Data for processing:
....................

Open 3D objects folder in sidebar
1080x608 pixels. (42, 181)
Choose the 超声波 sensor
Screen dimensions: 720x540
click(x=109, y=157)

....................

Assigned task: Output each record above exactly, omitting nothing.

Reply:
Open 3D objects folder in sidebar
1080x608 pixels. (42, 181)
Choose the 超声波 sensor
Screen dimensions: 720x540
click(x=109, y=157)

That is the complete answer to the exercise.